FPE (family psychoeducation) is one of the most popular approaches to the treatment of schizophrenia and reducing patients’ families’ daily burdens. The following paper is intended to summarize the two articles that describe how FPE intervention methods differ in Iraq and India. Therefore, the information below will identify whether family psychoeducation is effective in the treatment of certain mental derangements.
FPE in India
The results of the study organized by Kulhara, Chakrabarti, Avasthi, Sharma, and Sharma (2009) say that only structured and consecutive psychoeducational intervention is helpful in schizophrenic patients’ families’ education. It would be proper to say people with mental deficiencies cannot be treated without any supplementary medicaments (Mcfarlane, 2016). The research shows that both appropriate medicine and FPE can be beneficial for patients who suffer from mental deficiencies as the combination of these two methods reduces the severity of the study participants’ psychopathologies (Kulhara et al., 2009). However, there are some differences that emerged at the end of the study between the two groups of patients (because of their age). Older people did not benefit as much as younger participants did from psychoeducational treatment because the elder generations’ mental processes are not active enough anymore (comparing to the results of the younger group). Moreover, some benefits were noticed only at the end of the research period (nine months).
FPE in Iraq
The results of the research by Khoshknab, Sheikhona, Rahgouy, Rahgozar, and Sodagari (2014) demonstrated that the patients with mental deficiencies of schizophrenia (who were divided into four age groups) were much more adequate after their FPE course than before the experiment. Moreover, the caregivers who worked with patients in Iraq managed to reduce burdens on the families of the challenged people by more than one-third. The primary purpose of this study was to make the lives of families (of schizophrenic patients) easier. It would be proper to mention that the psychoeducational treatment course consisted of four sessions that were organized once a week (four weeks in total). The context of the lectures was taken from different journals and books that described various educational programs implemented in the case of schizophrenia (Khoshknab et al., 2014). However, the material was simplified for the patients to grasp it without any difficulties. The contexts of the sessions focused on the primary causes of schizophrenia and various discussions of its symptoms. “Our findings highlight the fact that a 1-month group psychoeducational program is beneficial for reducing the family burden by more than one-third” (Khoshknab et al., 2014, p. 440). The last lecture was intended to show effective methods of coping with particular mental deficiencies of the study participants.

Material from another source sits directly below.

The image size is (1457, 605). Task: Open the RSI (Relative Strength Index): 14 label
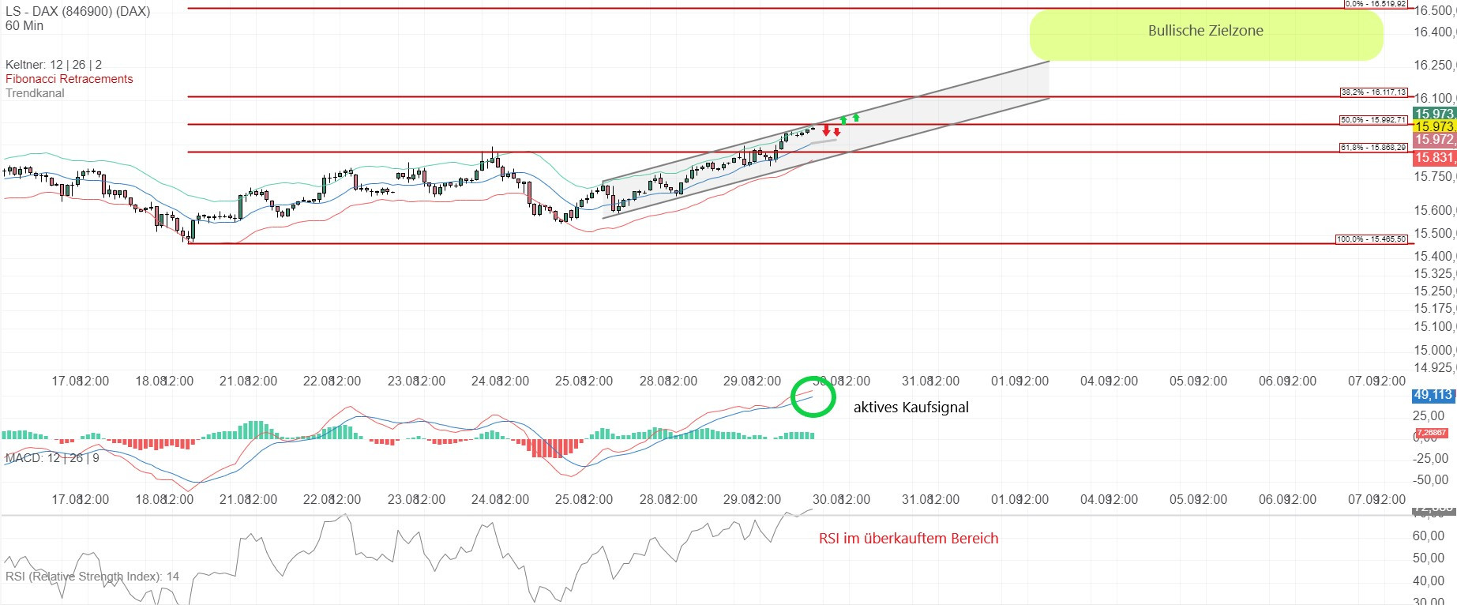(92, 577)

Comparison of the Two Articles
The main differences between the two articles described above lay in the educators’ interventional methods. While the caregivers from India were giving the appropriate information to the patients’ families for nine months, their colleagues from Iraq reduced the study’s duration to four weeks. Perhaps, the last method turned out to be more efficient as the participants from Iraq received the same information volume faster. Therefore, they could not forget the main purposes and objects of the study.

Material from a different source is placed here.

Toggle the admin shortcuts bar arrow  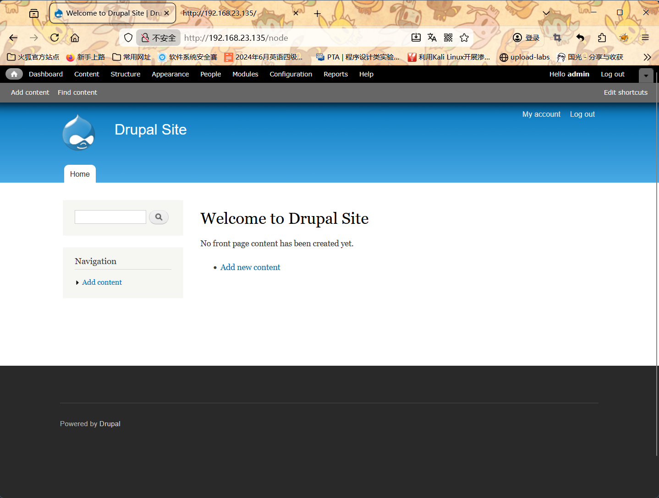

Psychoeducational intervention is necessary to be implemented in the treatment processes of schizophrenic people from such developing states like India. It helps patients to become more conscious, whereas their families’ burdens reduce significantly. Iraq scholars’ noticed that one month of psychoeducational intensive course is enough to help the families of people with schizophrenic diagnoses to feel relief from their daily routines.
Khoshknab, M. F., Sheikhona, M., Rahgouy, A., Rahgozar, M., & Sodagari, F. (2014). The effects of group psychoeducational programme on family burden in caregivers of Iranian patients with schizophrenia. Journal of Psychiatric and Mental Health Nursing, 21(5), 438-446. Web.
Kulhara, P., Chakrabarti, S., Avasthi, A., Sharma, A., & Sharma, S. (2009). Psychoeducational intervention for caregivers of Indian patients with schizophrenia: A randomised-controlled trial. Acta Psychiatrica Scandinavica, 119(6), 472-483. Web.
Mcfarlane, W. R. (2016). Family interventions for schizophrenia and the psychoses: A review. Family Process, 55(3), 460-482. Web.